A human microphone, also known as the people's microphone, is a means for delivering a speech to a large group of people, wherein persons gathered around the speaker repeat the speaker's words, thus "amplifying" the voice of the speaker without the need for amplification equipment.

The speaker begins by saying "mic check". When the people near the speaker respond "mic check", the speaker knows they have the group's attention. The speaker says a short phrase, part of a speech, and then pauses. Those who can hear what the speaker has said repeat the phrase in unison, and when finished, the speaker says another phrase, then pauses again waiting for a response, etc., until the speaker's speech is complete.

If the entire gathering still cannot hear the speaker, organizers ask for additional repetitions by those at the limit of earshot. For large gatherings, this may require two or three waves of repetition.

==History==

Protesters repeat what is said to replicate the function of prohibited public address systems.

 The use of electronic amplification devices, such as loudspeakers or bullhorns, may require permits for "amplified sound". The use of human microphones provides a way for people to address large gatherings without running afoul of such requirements. The human microphone was first used in the anti-nuclear protests in the United States and later in the 1999 Seattle WTO protests.

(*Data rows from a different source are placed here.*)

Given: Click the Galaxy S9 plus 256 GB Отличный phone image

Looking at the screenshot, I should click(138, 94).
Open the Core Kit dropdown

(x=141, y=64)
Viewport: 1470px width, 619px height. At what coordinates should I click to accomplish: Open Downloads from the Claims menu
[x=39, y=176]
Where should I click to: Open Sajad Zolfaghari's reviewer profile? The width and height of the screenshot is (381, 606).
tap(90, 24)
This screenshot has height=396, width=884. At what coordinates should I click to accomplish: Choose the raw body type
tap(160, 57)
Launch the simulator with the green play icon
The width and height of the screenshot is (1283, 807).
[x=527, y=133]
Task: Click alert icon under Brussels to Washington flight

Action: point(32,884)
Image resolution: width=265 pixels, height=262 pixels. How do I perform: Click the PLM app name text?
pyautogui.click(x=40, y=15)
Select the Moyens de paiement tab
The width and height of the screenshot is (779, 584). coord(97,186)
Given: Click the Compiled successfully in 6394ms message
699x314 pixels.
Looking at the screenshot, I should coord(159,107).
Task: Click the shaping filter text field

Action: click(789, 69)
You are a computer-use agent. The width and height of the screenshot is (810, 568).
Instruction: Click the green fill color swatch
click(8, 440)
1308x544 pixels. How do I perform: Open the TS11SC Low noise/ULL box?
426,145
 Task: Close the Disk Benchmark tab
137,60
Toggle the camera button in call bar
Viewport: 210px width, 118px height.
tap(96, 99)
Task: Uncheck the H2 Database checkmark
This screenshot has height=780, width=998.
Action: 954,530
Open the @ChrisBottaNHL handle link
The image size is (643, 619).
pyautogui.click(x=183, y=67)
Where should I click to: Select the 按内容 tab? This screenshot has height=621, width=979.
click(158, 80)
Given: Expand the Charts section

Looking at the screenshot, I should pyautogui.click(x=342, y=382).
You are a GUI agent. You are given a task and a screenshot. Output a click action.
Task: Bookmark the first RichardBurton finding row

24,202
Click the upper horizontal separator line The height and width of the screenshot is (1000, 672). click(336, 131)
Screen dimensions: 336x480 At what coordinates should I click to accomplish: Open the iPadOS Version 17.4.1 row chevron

This method of communication attracted attention due to its use by Occupy Wall Street. It was deployed at large general assemblies to help ensure everyone could hear announcements, because New York had regulations prohibiting the use of conventional megaphones.

==As a form of protest==
The technique has also been used by protestors to interrupt and talk over a speaker. Politicians such as Scott Walker, Michele Bachmann, Joseph Lieberman, Christine Lagarde and Barack Obama have been targets for this style of heckling. Using the human microphone to interrupt an electrically amplified speech has become known as "mic checking" the speaker, as in "Karl Rove ... got mic-checked during his speaking event".

Critics of the way Occupy protestors use mic-checking, including Karl Rove, have suggested it does not respect the principle of free speech and others have criticised it for producing the illusion of group consensus amongst those acting as the "amplifiers".

Sympathisers have argued the practice highlights the existence of considerable inequality in power of expression that exists between the one percent and much of the rest of the population.